Passage to read
::::::::

Usage

To understand how h5preserve works, you need to remember the following concepts:

dumper
A function which converts your object to a representation ready to be written to an HDF5 file. Has an associated class, version and class label.
loader
A function which converts a representation of a HDF5 object (group, dataset etc.) to an instance of a specified class. Has an associated version and class label.
registry
A collection of dumpers and loaders, providing a common namespace. h5preserve comes with a few which convert common Python types.
registry collection
A collection of registries. Deals with choosing the correct registry, dumper and loader to use, including version locking.

So a complete example based on the Quickstart example is:

import numpy as np
from h5preserve import (
    open as h5open, Registry, new_registry_list, DatasetContainer
)

registry = Registry("experiment")

::::::::

Records from a collection:
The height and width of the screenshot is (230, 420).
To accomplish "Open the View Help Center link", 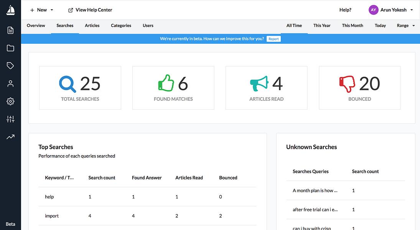I will (x=90, y=10).
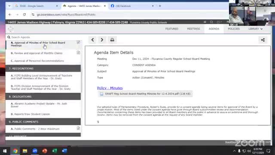This screenshot has height=155, width=275.
Task: Print the agenda item
Action: tap(112, 40)
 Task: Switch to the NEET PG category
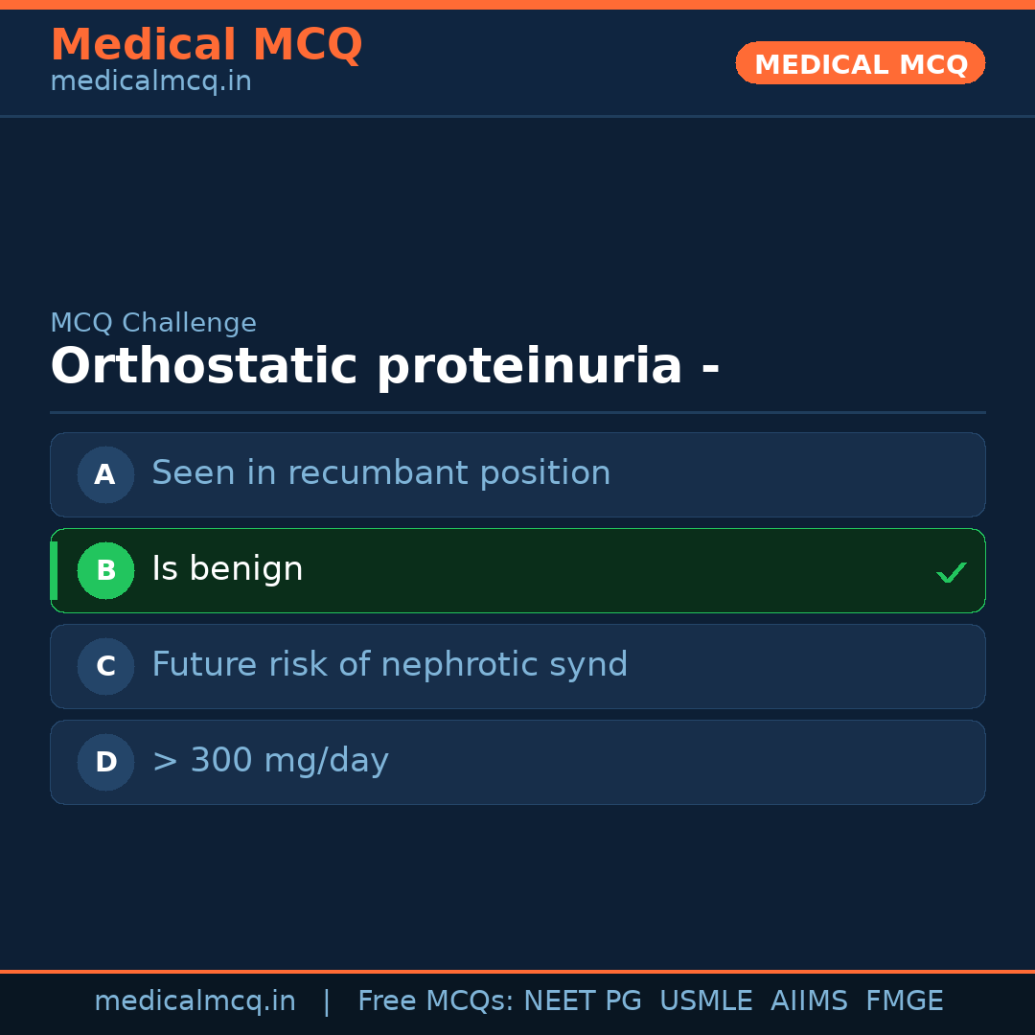click(582, 1001)
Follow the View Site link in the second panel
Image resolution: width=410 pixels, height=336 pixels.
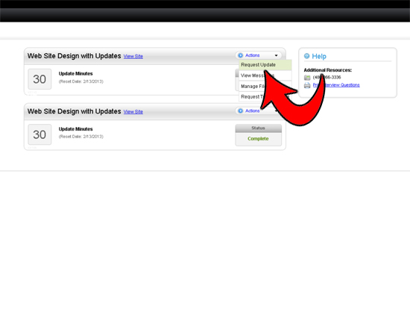tap(133, 112)
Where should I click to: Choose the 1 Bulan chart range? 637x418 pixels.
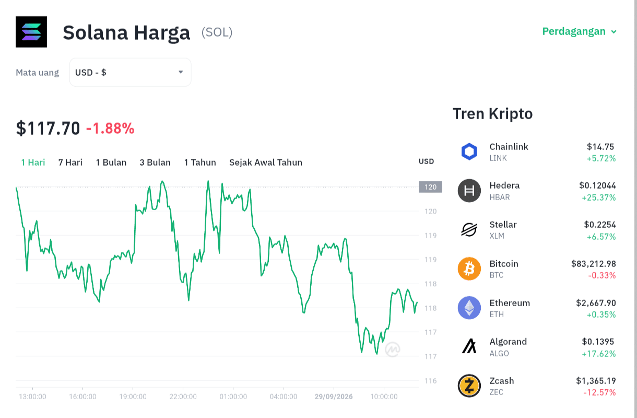(111, 162)
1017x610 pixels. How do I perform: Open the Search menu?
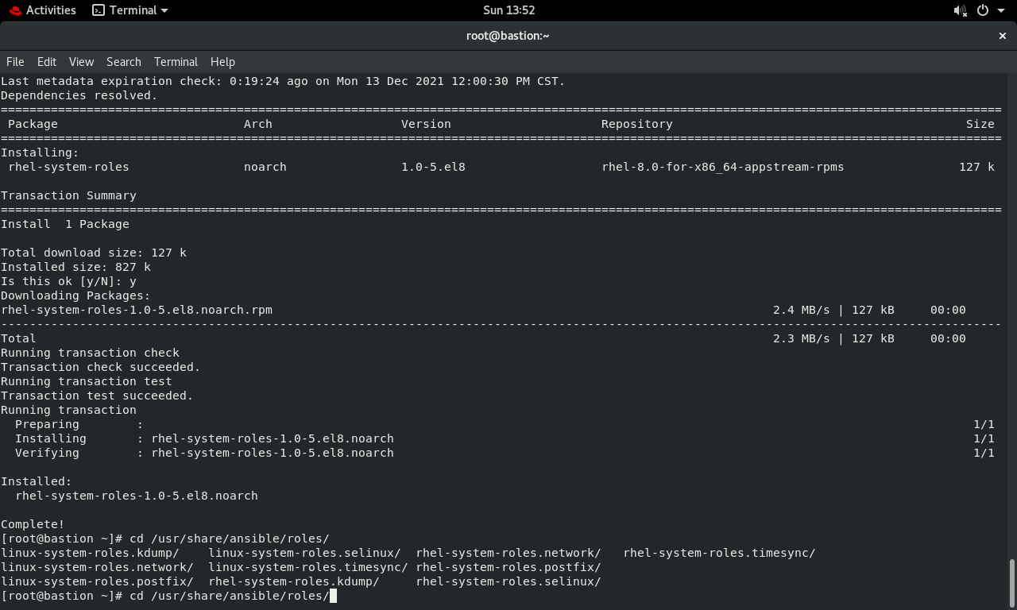(x=124, y=62)
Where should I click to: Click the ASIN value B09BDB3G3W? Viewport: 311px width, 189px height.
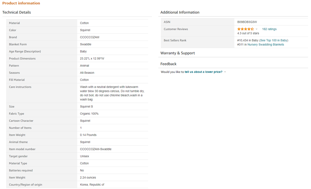[247, 22]
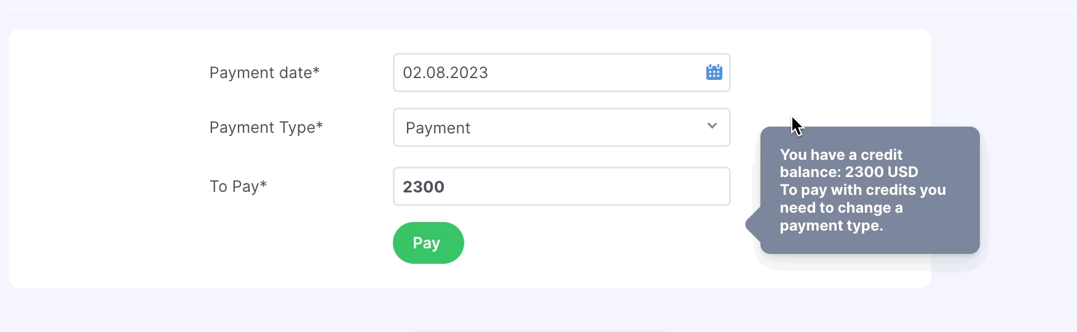Select the 'Payment' value text in dropdown

tap(438, 128)
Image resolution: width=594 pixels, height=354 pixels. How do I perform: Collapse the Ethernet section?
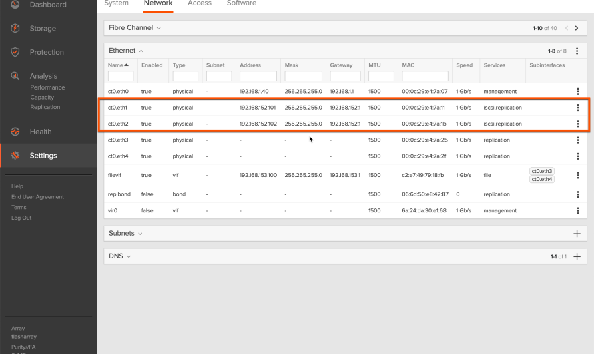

::::::::

Work to do
1. According to the h5preserve usage text, what does a registry collection deal with?
2. Echo a portion of the h5preserve usage text word for word: begin at the words "To understand how" and stop after "including version locking.".
3. Pick up the h5preserve usage text where it stops and write what comes next.
The records have no connection to the h5preserve usage text.

Task-by-task results
1. Choosing the correct registry, dumper and loader to use, including version locking.

2.
To understand how h5preserve works, you need to remember the following concepts:

dumper
A function which converts your object to a representation ready to be written to an HDF5 file. Has an associated class, version and class label.
loader
A function which converts a representation of a HDF5 object (group, dataset etc.) to an instance of a specified class. Has an associated version and class label.
registry
A collection of dumpers and loaders, providing a common namespace. h5preserve comes with a few which convert common Python types.
registry collection
A collection of registries. Deals with choosing the correct registry, dumper and loader to use, including version locking.

3.
class Experiment:
    def __init__(self, data, time_started):
        self.data = data
        self.time_started = time_started

@registry.dumper(Experiment, "Experiment", version=1)
def _exp_dump(experiment):
    return DatasetContainer(
        data=experiment.data,
        attrs={
            "time started": experiment.time_started
        }
    )

@registry.loader("Experiment", version=1)
def _exp_load(dataset):
    return Experiment(
        data=dataset["data"],
        time_started=dataset["attrs"]["time started"]
    )

my_cool_experiment = Experiment(np.array([1,2,3,4,5]), 10)

with h5open("my_data_file.hdf5", new_registry_list(registry)) as f:
    f["cool experiment"] = my_cool_experiment

with h5open("my_data_file.hdf5", new_registry_list(registry)) as f:
    my_cool_experiment_loaded = f["cool experiment"]

print(
    my_cool_experiment_loaded.time_started ==
    my_cool_experiment.time_started
)

Whilst for this simple case it’s probably overkill to use h5preserve, h5preserve deals quite easily changing requirements, such as adding additional properties to Experiment via versioning, splitting Experiment into multiple classes via recursively converting python objects, or even more complex requirements via being able to only read and convert when needed, or to dump subsets of a class before dumping the whole class.

The rest of this guide provides information about how to deal with specific topics (versioning, advanced loading and dumping), but these topics are not required to use h5preserve.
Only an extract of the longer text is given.